_Given task:_ Can you copy the material below word for word, starting at the line containing "Screen dimensions: 1066x600" and ending after the line containing "Mark the '6"?

## BEGIN Records for processing

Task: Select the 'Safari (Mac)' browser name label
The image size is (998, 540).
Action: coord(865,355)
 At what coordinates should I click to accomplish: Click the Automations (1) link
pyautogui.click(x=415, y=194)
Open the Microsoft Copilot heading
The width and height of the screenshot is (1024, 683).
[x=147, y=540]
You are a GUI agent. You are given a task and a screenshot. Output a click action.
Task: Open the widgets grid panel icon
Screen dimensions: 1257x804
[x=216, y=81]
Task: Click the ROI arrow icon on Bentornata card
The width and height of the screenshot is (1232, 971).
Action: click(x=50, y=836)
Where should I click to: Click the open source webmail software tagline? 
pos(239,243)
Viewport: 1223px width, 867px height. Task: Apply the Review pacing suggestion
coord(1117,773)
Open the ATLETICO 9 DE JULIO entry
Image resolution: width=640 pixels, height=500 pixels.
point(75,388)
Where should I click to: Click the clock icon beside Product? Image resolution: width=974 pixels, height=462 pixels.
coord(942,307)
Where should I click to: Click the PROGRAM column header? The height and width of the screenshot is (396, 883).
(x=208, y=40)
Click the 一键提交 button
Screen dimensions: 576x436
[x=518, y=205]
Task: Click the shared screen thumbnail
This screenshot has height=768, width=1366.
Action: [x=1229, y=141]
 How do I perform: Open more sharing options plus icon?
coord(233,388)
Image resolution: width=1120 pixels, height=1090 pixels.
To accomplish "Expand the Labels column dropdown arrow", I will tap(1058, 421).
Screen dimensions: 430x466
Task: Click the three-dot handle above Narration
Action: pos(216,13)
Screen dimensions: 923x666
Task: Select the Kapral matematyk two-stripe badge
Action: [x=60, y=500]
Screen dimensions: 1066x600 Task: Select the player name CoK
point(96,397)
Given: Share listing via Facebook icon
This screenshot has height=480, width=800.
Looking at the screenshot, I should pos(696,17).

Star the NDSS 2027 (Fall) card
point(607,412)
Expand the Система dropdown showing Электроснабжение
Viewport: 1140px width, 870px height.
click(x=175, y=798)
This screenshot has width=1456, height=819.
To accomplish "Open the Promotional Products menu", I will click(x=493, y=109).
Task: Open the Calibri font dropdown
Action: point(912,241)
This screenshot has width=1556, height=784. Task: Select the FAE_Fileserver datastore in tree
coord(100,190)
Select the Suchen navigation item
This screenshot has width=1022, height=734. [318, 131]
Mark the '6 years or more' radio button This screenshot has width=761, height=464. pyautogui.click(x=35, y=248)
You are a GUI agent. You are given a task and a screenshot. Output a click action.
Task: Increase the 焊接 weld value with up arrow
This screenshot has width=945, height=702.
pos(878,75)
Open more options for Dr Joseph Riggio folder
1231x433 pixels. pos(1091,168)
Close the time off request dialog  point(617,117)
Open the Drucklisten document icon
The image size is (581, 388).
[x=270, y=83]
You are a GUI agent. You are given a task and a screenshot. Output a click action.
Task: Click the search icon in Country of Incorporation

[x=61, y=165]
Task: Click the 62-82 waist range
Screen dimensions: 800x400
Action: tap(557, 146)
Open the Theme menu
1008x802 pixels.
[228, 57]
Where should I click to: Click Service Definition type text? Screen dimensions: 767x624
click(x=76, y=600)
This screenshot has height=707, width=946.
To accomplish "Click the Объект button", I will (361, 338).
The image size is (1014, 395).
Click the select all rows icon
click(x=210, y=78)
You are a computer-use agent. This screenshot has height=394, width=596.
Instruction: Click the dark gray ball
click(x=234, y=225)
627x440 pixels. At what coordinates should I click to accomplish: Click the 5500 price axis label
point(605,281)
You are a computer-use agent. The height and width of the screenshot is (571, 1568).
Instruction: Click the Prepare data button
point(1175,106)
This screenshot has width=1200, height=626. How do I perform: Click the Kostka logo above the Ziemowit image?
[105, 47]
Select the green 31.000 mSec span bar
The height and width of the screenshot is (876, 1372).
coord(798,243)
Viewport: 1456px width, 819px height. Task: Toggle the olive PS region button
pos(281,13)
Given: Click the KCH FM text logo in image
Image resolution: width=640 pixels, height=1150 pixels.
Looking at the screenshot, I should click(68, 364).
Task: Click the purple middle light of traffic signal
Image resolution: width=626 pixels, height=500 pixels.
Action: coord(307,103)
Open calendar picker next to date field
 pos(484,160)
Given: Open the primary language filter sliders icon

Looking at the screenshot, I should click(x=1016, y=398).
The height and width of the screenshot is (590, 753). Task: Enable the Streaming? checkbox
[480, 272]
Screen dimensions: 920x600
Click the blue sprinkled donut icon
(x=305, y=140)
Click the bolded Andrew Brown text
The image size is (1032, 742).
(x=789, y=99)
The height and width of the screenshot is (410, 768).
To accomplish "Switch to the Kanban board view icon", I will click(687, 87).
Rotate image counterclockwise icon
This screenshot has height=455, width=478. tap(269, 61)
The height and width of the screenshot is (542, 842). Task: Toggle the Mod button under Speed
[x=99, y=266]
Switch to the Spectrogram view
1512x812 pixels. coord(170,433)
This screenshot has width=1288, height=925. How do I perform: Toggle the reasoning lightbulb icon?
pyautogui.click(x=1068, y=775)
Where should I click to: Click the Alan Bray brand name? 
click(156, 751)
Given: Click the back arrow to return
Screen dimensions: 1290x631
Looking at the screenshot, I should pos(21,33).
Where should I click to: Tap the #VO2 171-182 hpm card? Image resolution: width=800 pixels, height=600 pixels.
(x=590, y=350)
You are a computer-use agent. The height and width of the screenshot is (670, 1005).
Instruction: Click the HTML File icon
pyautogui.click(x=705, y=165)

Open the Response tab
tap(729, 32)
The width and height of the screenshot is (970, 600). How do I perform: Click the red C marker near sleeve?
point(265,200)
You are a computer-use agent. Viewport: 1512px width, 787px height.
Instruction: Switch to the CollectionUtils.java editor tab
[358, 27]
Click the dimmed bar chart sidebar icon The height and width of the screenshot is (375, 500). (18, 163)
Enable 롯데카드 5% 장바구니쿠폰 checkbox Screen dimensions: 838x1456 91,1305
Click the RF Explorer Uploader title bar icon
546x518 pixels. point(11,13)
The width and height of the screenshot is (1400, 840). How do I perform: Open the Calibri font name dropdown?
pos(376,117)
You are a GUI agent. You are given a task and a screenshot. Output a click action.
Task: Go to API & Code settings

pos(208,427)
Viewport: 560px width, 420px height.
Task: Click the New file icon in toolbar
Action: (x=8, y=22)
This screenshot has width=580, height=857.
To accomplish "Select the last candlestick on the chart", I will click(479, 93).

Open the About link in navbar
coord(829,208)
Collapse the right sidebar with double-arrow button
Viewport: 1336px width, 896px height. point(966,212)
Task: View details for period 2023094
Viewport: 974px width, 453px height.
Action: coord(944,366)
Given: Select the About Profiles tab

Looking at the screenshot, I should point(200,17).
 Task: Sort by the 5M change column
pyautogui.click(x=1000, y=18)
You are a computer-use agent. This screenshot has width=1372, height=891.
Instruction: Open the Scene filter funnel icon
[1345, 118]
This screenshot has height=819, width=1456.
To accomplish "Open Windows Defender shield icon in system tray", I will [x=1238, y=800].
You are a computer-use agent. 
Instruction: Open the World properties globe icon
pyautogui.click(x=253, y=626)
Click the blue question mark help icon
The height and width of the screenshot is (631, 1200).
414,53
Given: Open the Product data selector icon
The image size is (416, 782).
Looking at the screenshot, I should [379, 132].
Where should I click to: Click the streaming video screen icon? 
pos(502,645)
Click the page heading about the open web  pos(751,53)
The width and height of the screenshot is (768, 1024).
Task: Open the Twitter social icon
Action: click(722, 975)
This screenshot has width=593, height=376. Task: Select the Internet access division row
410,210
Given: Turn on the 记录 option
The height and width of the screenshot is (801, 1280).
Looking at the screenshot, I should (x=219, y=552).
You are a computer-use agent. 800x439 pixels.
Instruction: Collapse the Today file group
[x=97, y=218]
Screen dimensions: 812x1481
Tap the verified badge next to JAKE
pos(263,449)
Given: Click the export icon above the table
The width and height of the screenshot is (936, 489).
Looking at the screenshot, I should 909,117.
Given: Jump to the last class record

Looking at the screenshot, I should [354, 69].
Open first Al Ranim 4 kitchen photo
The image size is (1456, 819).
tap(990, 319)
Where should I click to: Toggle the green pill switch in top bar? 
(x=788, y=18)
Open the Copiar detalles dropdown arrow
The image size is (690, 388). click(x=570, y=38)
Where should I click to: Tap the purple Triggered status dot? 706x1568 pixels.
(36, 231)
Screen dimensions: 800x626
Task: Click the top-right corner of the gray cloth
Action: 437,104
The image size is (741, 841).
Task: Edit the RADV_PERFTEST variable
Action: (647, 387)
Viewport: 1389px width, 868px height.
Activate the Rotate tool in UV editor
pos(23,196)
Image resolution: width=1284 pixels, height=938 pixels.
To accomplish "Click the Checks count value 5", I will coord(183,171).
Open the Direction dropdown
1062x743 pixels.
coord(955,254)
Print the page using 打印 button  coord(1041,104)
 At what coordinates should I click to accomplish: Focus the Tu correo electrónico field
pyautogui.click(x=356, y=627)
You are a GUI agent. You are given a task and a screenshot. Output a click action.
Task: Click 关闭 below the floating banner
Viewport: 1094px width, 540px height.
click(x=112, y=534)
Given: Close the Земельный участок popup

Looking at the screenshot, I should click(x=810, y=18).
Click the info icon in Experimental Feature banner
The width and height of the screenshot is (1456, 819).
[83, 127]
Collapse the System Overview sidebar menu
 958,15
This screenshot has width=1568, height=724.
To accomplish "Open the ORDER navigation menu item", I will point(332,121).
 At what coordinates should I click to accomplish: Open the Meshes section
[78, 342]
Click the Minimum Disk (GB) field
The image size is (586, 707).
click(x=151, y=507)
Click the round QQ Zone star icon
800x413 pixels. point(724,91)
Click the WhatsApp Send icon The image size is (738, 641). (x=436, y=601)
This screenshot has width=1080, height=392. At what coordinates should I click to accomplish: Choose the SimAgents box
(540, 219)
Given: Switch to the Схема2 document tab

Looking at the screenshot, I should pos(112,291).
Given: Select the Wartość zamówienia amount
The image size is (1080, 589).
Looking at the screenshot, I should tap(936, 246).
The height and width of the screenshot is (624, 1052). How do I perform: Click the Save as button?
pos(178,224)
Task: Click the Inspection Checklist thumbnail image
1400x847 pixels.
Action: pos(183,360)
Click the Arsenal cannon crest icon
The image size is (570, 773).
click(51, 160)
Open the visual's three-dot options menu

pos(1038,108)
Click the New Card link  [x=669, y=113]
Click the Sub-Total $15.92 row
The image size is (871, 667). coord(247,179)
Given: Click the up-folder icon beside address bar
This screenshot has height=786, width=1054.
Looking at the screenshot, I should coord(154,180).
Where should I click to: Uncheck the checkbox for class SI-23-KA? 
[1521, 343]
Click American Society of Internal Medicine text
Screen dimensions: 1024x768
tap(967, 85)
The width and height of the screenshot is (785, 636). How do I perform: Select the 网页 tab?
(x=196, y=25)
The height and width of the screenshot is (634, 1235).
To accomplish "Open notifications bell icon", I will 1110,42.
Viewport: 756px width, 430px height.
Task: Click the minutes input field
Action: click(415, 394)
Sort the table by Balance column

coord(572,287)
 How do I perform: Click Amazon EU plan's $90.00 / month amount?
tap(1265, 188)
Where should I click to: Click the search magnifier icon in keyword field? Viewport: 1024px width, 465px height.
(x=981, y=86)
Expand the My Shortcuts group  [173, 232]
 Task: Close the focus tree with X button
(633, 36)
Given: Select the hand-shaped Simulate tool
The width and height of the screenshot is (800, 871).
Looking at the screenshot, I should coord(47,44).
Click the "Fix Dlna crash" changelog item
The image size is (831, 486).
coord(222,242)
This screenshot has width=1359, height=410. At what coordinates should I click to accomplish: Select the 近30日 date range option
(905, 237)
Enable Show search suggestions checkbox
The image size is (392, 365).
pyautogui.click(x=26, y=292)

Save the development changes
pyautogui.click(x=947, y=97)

## END Records for processing

_Finished task:_
Screen dimensions: 1066x600 Task: Select the player name CoK
point(96,397)
Given: Share listing via Facebook icon
This screenshot has height=480, width=800.
Looking at the screenshot, I should pos(696,17).

Star the NDSS 2027 (Fall) card
point(607,412)
Expand the Система dropdown showing Электроснабжение
Viewport: 1140px width, 870px height.
click(x=175, y=798)
This screenshot has width=1456, height=819.
To accomplish "Open the Promotional Products menu", I will click(x=493, y=109).
Task: Open the Calibri font dropdown
Action: point(912,241)
This screenshot has width=1556, height=784. Task: Select the FAE_Fileserver datastore in tree
coord(100,190)
Select the Suchen navigation item
This screenshot has width=1022, height=734. [318, 131]
Mark the '6 years or more' radio button This screenshot has width=761, height=464. pyautogui.click(x=35, y=248)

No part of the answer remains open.